En este discurso de 1975 pronunciado ante el Senado francés, Aron evoca tiempos en el que los intelectuales superaban las fronteras que, por otra parte, no eran tan férreas como llegaron a serlo en el siglo XX, y se convirtieron en muros de desconfianza y de sospecha edificados por los nacionalismos. En efecto, la Cristiandad, otro de los nombres de Europa en la Edad Media, trascendía los límites de unos reinos, no tan enfrentados entre sí como lo serían a partir del siglo XVI, y los saberes se hacían universales en unas nacientes universidades que hacían honor a su nombre. Por su parte, la Ilustración del siglo XVIII representó la consagración de unos ideales cosmopolitas que encontraban en las cortes de muchos monarcas europeos un marco para su difusión, aunque con evidentes limitaciones. En cambio, los intelectuales europeos de la primera mitad del siglo XX lo tuvieron mucho más difícil. Su europeísmo siempre sería considerado inteligencia con el enemigo o traición a su clase social. Cabe añadir que ha sido precisamente con la Unión Europea, cuando los europeos, y en especial los jóvenes, se han sentido como en casa en una Europa sin fronteras, al igual que Raymond Aron.
“Los europeos querrían salir de la historia, de la gran historia, la que se escribe con letras de sangre.
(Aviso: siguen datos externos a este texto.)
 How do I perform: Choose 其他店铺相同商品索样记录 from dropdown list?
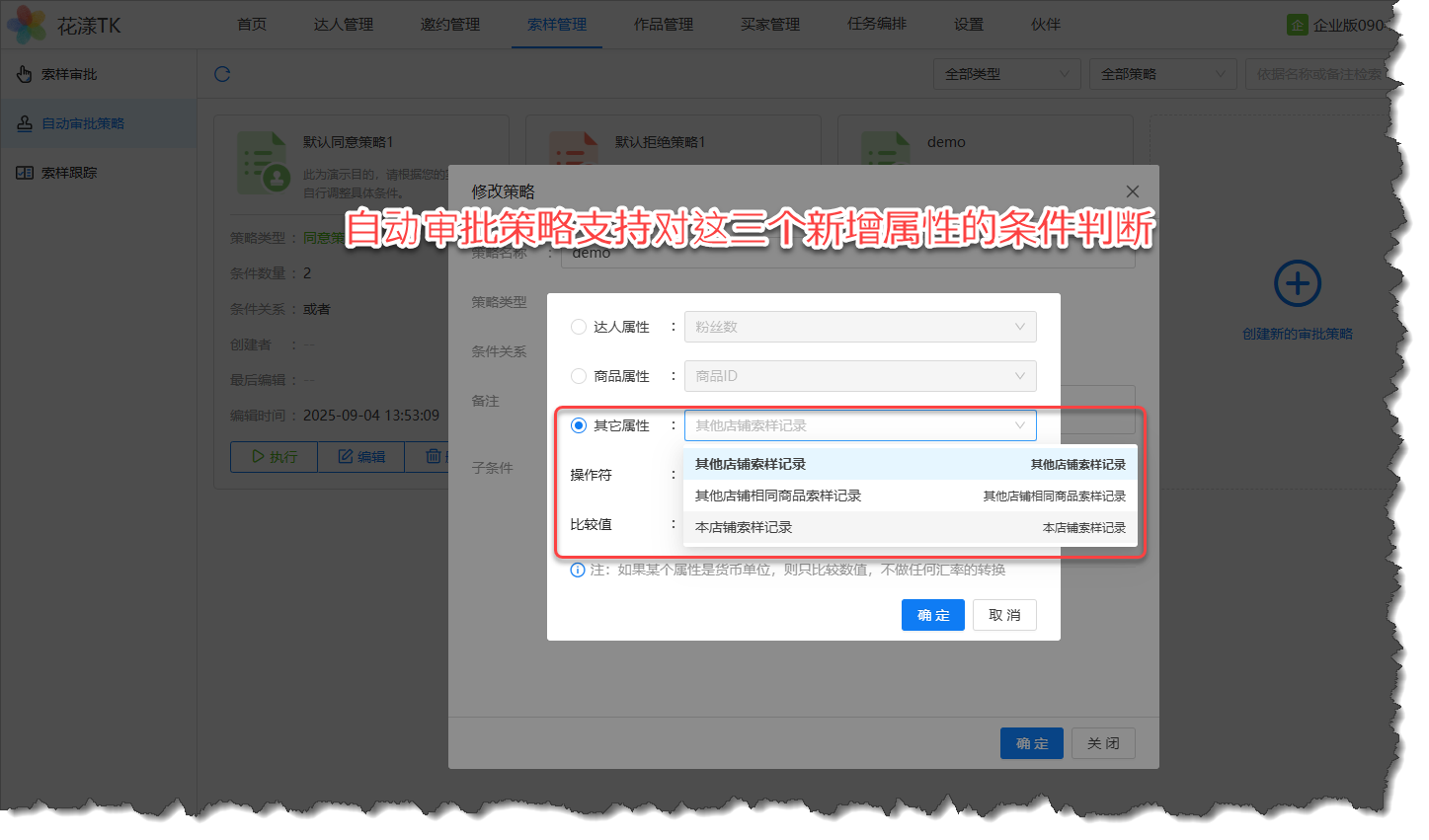pos(778,496)
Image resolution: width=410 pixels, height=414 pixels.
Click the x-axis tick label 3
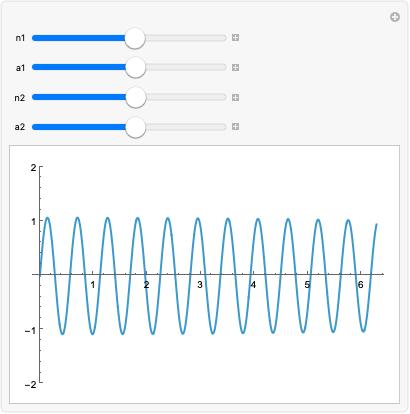(200, 285)
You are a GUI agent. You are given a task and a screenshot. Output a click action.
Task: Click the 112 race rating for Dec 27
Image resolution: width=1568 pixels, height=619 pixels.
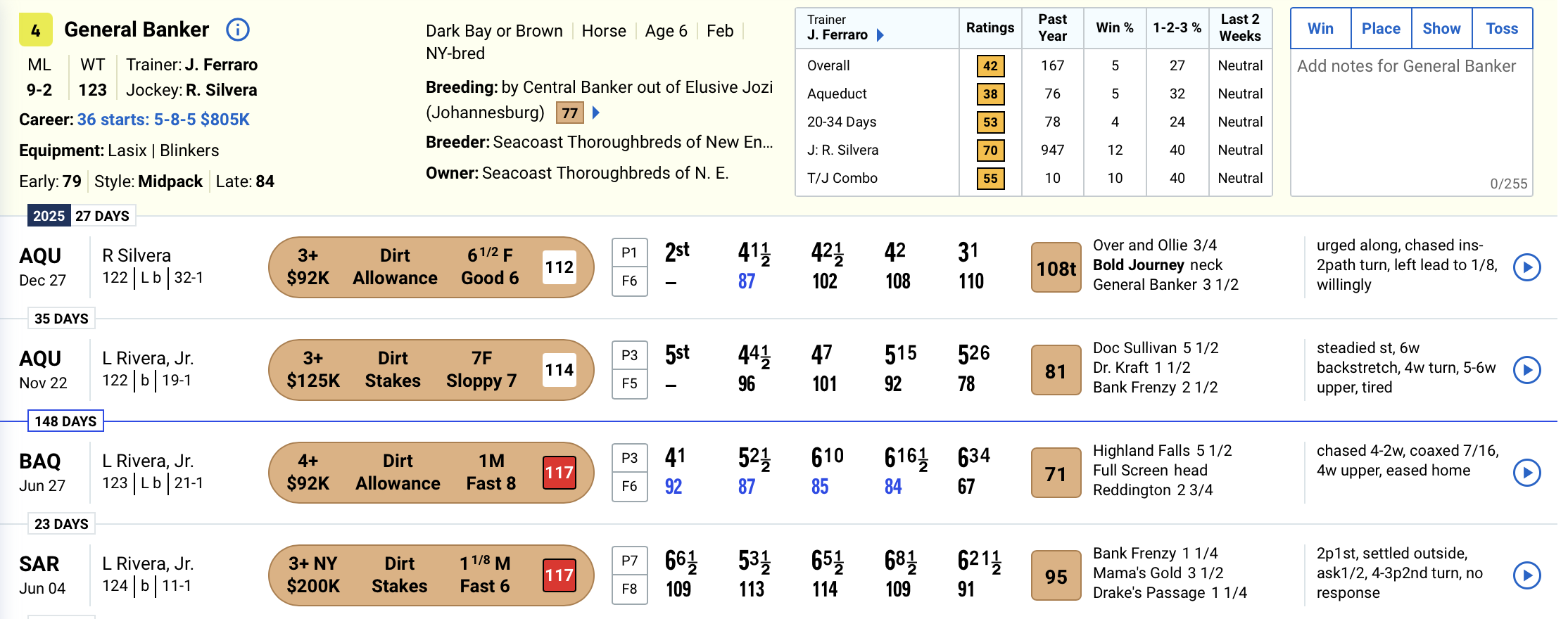559,267
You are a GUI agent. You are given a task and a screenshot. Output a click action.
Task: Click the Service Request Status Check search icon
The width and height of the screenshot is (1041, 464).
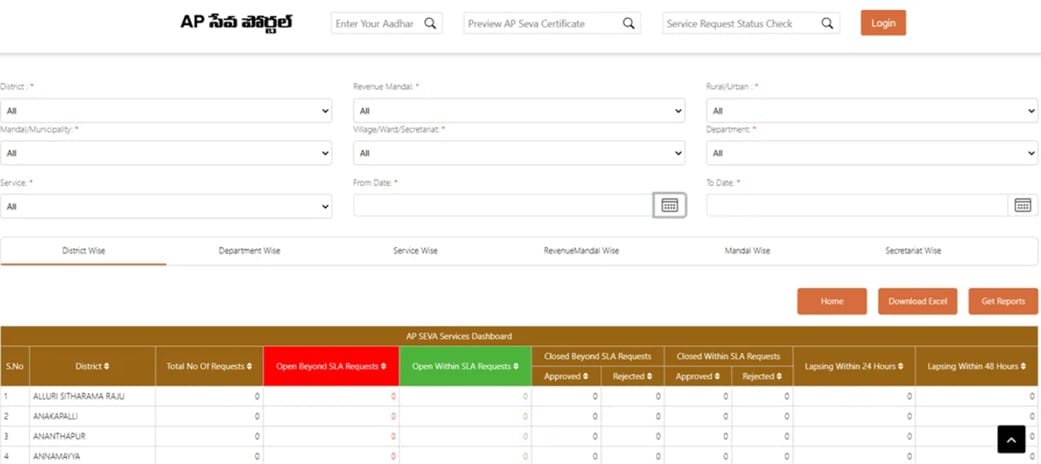click(x=827, y=23)
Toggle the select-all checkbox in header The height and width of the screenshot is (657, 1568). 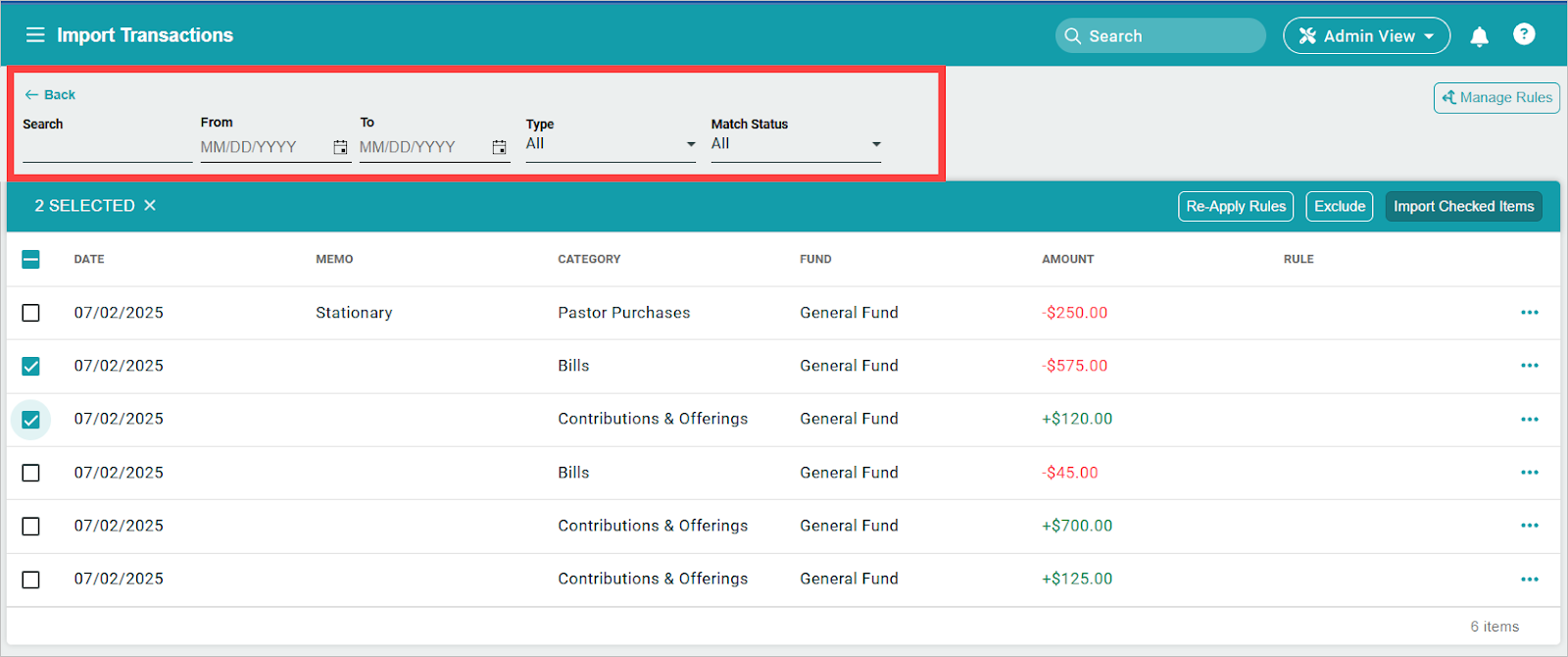coord(31,259)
En cambio, otros, cientos de millones, quieren entrar en ella”
Estas palabras fueron escritas en 1976 y pertenecen al libro Penser la guerre, Clausewitz, el estudio más completo sobre el estratega prusiano que sigue siendo de actualidad incluso en los tiempos de la guerra asimétrica, pues se valoran los factores humanos, sociales y políticos. Son también la denuncia de un espejismo repetido desde hace tiempo: Europa se ha acostumbrado tanto a vivir sin conflictos entre sí, a considerar que la paz es fruto del libre comercio, como afirmaban los liberales del siglo XIX, y que el Estado del bienestar garantiza la felicidad de sus ciudadanos, que ha terminado por replegarse en sí misma y convertirse en una fortaleza en la que se custodia ese bienestar que no se debería compartir con otros. El ensimismamiento es una actitud poshistórica: el pasado queda reducido a una cultura brillante en lo externo, pero con la pérdida de los valores que la sustentaban. Desde esta perspectiva, la historia carece de importancia. Tan solo sirve, si acaso, para satisfacer nuestra curiosidad, aunque no es una referencia, ni mucho menos un ejemplo, para el presente o el futuro. Muchos europeos pretenden apearse de la historia, aunque las naciones independientes del Tercer Mundo en la época de Aron, y las potencias emergentes en nuestros días, están deseando entrar en ella con papeles protagonistas.
“La unidad europea no es un éxito total, ni un fracaso. Como es habitual en la historia, es la realización imperfecta de una gran idea. A pesar de todo, las fronteras aduaneras han desaparecido, los países de Europa se han acostumbrado a trabajar juntos, la idea de una guerra entre ellos es inconcebible, los jóvenes de Europa tienen el sentimiento, sino de una patria común, al menos de no estar separados los unos de los otros”.
Este texto procede de una entrevista concedida en 1978 a la cadena Antenne 2. Es plenamente actual. La Unión Europea es un proyecto imperfecto, el tiempo de las grandes reformas por medio de los tratados parece haber finalizado y la ampliación, símbolo del éxito de un proyecto, se ha paralizado. Afloran nacionalismos y populismos que cuestionan a Europa, aunque no tengan inconveniente en beneficiarse económicamente de ella. Pese a todo, la idea de Europa sigue siendo, como decía Aron, una gran idea. Probablemente no llegue a ser una patria común, pero en las siete últimas décadas los ciudadanos europeos corrientes, y de modo particular los jóvenes, han adquirido la conciencia de no vivir separados unos de otros. Esa conciencia es también una forma de acción, pues la acción no consiste, tal y como recordaba Aron a unos estudiantes alemanes en 1952, en las pasiones o en el seguimiento ciego de líderes providenciales. Antes bien,
“el hombre de acción es el que conserva el sentido de una tarea grandiosa en medio de las mediocridades cotidianas”.